Dal dopoguerra la società italiana è profondamente cambiata. La progressiva scomparsa della società rurale a favore della vita urbana ha modificato anche l’atteggiamento degli italiani nei confronti del vino. Sono stati soprattutto i vini dolci a subirne il maggiore impatto. Se nella società rurale il vino dolce possedeva un valore di pregio, all’ospite gradito era sempre offerto un bicchiere di vino dolce, nella società urbana esso perde progressivamente l’interesse dei consumatori.

I motivi sono stati vari, ma indubbiamente, oltre alla moda e alla pubblicità avviata ormai verso i vini secchi, non si può nascondere che i vini dolci italiani in passato erano prodotti ossidati, torbidi e difettosi.
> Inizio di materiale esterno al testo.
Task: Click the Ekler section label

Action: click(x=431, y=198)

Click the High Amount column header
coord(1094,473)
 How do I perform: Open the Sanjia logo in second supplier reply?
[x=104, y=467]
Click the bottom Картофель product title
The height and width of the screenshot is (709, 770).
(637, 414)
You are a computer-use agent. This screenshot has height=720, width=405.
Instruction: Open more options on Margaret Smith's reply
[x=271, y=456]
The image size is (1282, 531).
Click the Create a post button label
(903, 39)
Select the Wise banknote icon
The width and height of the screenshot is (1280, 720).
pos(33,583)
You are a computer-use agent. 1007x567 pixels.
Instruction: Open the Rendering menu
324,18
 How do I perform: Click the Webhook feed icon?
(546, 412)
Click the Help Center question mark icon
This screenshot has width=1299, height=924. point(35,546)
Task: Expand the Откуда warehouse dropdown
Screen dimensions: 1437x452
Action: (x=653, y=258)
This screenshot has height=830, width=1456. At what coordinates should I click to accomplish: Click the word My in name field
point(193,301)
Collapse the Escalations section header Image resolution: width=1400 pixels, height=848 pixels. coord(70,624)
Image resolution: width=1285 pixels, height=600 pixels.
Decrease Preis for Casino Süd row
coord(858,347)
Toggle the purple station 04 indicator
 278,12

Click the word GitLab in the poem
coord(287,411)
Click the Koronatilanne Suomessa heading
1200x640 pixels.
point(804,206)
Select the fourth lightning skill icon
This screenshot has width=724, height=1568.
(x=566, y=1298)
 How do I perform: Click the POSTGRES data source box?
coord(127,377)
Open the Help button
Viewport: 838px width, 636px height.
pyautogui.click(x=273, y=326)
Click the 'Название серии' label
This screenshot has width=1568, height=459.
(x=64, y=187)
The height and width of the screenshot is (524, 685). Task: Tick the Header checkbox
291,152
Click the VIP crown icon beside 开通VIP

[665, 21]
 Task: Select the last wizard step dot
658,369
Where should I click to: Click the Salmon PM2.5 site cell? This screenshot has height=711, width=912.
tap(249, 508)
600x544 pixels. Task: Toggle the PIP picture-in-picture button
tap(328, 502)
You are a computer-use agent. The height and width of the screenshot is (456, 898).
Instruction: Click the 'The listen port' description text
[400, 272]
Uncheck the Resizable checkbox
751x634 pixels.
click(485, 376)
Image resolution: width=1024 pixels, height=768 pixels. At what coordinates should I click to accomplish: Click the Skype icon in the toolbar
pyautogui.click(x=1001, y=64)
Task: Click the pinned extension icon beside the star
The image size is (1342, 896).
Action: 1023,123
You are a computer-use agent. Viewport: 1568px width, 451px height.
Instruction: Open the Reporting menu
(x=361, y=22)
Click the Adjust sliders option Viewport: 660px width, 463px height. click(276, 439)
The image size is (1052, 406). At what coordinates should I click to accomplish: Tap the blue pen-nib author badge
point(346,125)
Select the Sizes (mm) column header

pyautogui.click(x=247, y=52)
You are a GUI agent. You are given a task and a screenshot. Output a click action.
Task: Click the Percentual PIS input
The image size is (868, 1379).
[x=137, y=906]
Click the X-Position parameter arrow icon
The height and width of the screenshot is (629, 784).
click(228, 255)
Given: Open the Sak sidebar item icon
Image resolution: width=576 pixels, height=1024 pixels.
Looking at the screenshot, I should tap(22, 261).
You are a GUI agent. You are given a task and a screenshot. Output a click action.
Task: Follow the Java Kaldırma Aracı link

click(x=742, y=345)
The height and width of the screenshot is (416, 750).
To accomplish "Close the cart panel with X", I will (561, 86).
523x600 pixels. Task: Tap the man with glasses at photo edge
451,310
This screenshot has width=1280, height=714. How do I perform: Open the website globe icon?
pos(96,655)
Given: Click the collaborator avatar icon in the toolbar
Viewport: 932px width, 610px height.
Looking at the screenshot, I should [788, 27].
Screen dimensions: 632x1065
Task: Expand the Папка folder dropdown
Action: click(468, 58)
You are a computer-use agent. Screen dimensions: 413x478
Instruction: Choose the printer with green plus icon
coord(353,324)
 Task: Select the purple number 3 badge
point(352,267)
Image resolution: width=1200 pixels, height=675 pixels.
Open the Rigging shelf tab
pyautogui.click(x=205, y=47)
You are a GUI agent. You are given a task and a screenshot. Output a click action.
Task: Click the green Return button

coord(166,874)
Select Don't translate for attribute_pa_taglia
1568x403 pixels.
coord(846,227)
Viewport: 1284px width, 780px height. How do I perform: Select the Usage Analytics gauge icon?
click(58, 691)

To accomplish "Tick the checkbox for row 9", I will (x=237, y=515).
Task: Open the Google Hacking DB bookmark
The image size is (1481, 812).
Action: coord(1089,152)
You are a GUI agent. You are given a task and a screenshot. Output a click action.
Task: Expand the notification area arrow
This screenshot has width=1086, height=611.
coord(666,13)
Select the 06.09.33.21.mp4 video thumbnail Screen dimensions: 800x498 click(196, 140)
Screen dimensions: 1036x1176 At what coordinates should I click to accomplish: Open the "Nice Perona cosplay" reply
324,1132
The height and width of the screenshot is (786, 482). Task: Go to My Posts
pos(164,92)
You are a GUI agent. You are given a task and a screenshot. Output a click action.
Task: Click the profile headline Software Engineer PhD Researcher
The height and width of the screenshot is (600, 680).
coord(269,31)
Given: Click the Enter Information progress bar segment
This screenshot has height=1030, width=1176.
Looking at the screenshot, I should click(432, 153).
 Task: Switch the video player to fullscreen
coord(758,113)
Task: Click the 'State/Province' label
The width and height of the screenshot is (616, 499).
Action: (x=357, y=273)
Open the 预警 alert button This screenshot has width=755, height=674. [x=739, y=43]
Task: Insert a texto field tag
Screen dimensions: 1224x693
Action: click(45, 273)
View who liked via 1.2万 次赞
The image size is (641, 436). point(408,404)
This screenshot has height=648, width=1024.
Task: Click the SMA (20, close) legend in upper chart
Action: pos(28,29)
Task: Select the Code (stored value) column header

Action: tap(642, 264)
Ovviamente questi problemi di vinificazione erano dovuti alle conoscenze primitive in materia di enologia, alle scarse condizioni igieniche e alle attrezzature inadeguate di vinificazione. Inoltre, spesso non era possibile neanche sapere con certezza la provenienza di questi vini, nè tantomeno l’uvaggio utilizzato. Erano semplicemente vini dolci, chiamati genericamente vini santi.

A danneggiare maggiormente la produzione italiana di vini dolci, si aggiungeva l’enorme ritardo dell’Italia rispetto ad altri paesi europei. In zone come Porto in Portogallo e Bordeaux in Francia già si producevano celebri vini dolci nettamente superiori. I pochi consumatori italiani di vini dolci, quando potevano, volgevano la loro attenzione ai vini stranieri.

La svolta per l’Italia verrà solo quando finalmente si introdurranno nel paese metodi di vinificazione moderni, in un primo momento solo per i vini secchi e solo in un secondo momento anche per i vini dolci, ritenuti ancora vini di poco interesse. La comparsa nel mercato di vini siciliani, quali il Passito di Pantelleria, la Malvasia delle Lipari e il Moscato di Noto, avvierà la riscossa dell’Italia in questa tipologia di vini, che, vinificati finalmente con accortezza, attireranno l’attenzione dei consumatori stranieri e italiani.

Che la rinascita del vino dolce italiano nascesse dal sud ha un motivo logico. Il mercato estero, da sempre più attento ai vini dolci, era abituato a vini, indubbiamente eleganti e spesso superiori, ma certamente totalmente diversi dall’esplosione di sapore e di carattere che proponevano i vini dolci siciliani. Era la comparsa di un prodotto diverso, che nulla aveva a che fare con un Sauternes, non solo per le caratteristiche organolettiche, ma anche per il prezzo. I vini siciliani dolci si presentavano certamente cari rispetto ai vini dolci fino ad allora prodotti in Italia, ma nettamente economici rispetto ai vini dolci blasonati dell’estero.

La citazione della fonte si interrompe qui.